-- start --

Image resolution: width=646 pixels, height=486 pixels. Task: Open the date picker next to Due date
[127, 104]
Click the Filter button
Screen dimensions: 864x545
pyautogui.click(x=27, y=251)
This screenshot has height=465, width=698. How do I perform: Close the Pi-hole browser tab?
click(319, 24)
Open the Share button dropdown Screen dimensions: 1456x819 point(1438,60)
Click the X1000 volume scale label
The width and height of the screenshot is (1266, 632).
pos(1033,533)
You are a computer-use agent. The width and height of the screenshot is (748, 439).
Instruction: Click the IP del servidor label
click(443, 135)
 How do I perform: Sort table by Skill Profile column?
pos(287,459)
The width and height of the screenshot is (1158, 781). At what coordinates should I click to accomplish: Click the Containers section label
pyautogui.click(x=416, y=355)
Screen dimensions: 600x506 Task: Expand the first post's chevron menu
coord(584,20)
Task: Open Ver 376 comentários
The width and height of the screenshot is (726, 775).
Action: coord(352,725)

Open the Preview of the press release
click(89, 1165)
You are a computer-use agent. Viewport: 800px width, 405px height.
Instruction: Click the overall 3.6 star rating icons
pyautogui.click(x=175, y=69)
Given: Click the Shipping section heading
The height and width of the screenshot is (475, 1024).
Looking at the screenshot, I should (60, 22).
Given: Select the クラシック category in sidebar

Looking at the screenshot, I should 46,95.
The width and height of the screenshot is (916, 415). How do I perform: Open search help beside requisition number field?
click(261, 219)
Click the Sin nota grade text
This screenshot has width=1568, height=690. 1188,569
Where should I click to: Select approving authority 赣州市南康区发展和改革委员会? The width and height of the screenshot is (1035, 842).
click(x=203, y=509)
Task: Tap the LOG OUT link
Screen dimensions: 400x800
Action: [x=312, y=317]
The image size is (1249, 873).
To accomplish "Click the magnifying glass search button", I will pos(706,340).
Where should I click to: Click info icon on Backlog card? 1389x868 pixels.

-- end --

* **TASK DIRECTIONS**
Copy the records above word for word, starting at the line containing "You are a computer-use agent. Viewport: 800px" and ending at the line containing "click(x=203, y=509)", with both of those lines included.

* **WRITTEN ANSWER**
You are a computer-use agent. Viewport: 800px width, 405px height.
Instruction: Click the overall 3.6 star rating icons
pyautogui.click(x=175, y=69)
Given: Click the Shipping section heading
The height and width of the screenshot is (475, 1024).
Looking at the screenshot, I should (60, 22).
Given: Select the クラシック category in sidebar

Looking at the screenshot, I should 46,95.
The width and height of the screenshot is (916, 415). How do I perform: Open search help beside requisition number field?
click(261, 219)
Click the Sin nota grade text
This screenshot has width=1568, height=690. 1188,569
Where should I click to: Select approving authority 赣州市南康区发展和改革委员会? The width and height of the screenshot is (1035, 842).
click(x=203, y=509)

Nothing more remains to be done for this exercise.